▶ Short task A
Copy out the rows word for word, from the line holding "hinder (732, 241)" through the end of the rows, with both of those lines included.
+++ Document text
Thursday 11 December 2008

The Necessity of, and Challenges to, Protecting Bitakhon Yesodi


Overview
For the State of Israel, continuing to control non-sovereign territories populated by non-citizens is a death-trap. The ongoing occupation of a hostile population is eroding the conditions necessary for Israel’s continued existence as a Jewish and democratic state. Yet ongoing occupation of this population also allows for the most effective defence, at a tactical level, of Israeli citizens against terrorism. This dilemma is exploited by Israel’s enemies, who have learned to structure their strategies so as to exploit it. Overcoming the contradiction which this dilemma presents is necessary to ensure the long-term viability of the Israeli state. In concrete terms, overcoming the contradiction means finding a way to ensure security without operating inside the Palestinian population and society. This means replacing occupation with deterrence.
++++++
+++ Extracted material
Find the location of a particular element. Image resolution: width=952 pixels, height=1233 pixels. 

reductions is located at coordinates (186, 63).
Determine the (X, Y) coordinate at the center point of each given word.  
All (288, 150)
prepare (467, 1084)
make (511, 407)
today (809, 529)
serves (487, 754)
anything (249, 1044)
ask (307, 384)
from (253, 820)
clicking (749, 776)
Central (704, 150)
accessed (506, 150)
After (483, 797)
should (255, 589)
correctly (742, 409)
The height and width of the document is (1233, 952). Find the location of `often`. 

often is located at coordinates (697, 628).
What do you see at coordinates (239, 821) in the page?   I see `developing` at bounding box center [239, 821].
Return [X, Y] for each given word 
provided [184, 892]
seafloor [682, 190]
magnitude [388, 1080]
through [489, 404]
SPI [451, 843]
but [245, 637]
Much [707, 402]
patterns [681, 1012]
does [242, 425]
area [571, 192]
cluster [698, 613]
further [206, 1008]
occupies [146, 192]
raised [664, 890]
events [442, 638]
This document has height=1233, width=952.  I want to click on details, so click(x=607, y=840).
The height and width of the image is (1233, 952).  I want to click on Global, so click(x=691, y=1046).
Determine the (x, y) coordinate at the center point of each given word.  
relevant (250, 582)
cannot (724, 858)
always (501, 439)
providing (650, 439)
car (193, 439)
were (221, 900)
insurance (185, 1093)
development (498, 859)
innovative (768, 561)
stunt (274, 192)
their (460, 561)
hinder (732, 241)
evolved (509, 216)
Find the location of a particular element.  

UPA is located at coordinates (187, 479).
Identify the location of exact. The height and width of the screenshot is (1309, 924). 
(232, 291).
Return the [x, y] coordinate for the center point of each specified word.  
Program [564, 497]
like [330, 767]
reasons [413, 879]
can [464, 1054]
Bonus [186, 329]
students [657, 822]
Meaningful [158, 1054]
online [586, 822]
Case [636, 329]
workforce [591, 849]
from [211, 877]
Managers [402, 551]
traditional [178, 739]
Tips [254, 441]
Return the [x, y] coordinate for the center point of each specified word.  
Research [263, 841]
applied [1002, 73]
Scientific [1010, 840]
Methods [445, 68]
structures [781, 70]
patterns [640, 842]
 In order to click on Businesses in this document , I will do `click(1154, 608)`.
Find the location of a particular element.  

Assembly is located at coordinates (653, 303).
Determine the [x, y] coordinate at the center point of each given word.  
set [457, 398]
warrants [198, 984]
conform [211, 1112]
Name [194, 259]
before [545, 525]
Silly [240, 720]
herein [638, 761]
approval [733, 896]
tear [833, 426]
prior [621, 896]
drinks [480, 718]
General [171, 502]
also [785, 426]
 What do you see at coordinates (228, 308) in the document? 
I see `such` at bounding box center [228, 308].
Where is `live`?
++++++
▶ Short task B
Answer these about the text on protecting Bitakhon Yesodi:
(i) What date is shown at the top?
(ii) What does the text say ongoing occupation allows, at a tactical level?
(iii) What does the text say should replace occupation?

▶ Worked answer A
hinder (732, 241)
evolved (509, 216)
Find the location of a particular element.  

UPA is located at coordinates (187, 479).
Identify the location of exact. The height and width of the screenshot is (1309, 924). 
(232, 291).
Return the [x, y] coordinate for the center point of each specified word.  
Program [564, 497]
like [330, 767]
reasons [413, 879]
can [464, 1054]
Bonus [186, 329]
students [657, 822]
Meaningful [158, 1054]
online [586, 822]
Case [636, 329]
workforce [591, 849]
from [211, 877]
Managers [402, 551]
traditional [178, 739]
Tips [254, 441]
Return the [x, y] coordinate for the center point of each specified word.  
Research [263, 841]
applied [1002, 73]
Scientific [1010, 840]
Methods [445, 68]
structures [781, 70]
patterns [640, 842]
 In order to click on Businesses in this document , I will do `click(1154, 608)`.
Find the location of a particular element.  

Assembly is located at coordinates (653, 303).
Determine the [x, y] coordinate at the center point of each given word.  
set [457, 398]
warrants [198, 984]
conform [211, 1112]
Name [194, 259]
before [545, 525]
Silly [240, 720]
herein [638, 761]
approval [733, 896]
tear [833, 426]
prior [621, 896]
drinks [480, 718]
General [171, 502]
also [785, 426]
 What do you see at coordinates (228, 308) in the document? 
I see `such` at bounding box center [228, 308].
Where is `live`?

▶ Worked answer B
(i) Thursday 11 December 2008
(ii) The most effective defence of Israeli citizens against terrorism
(iii) Deterrence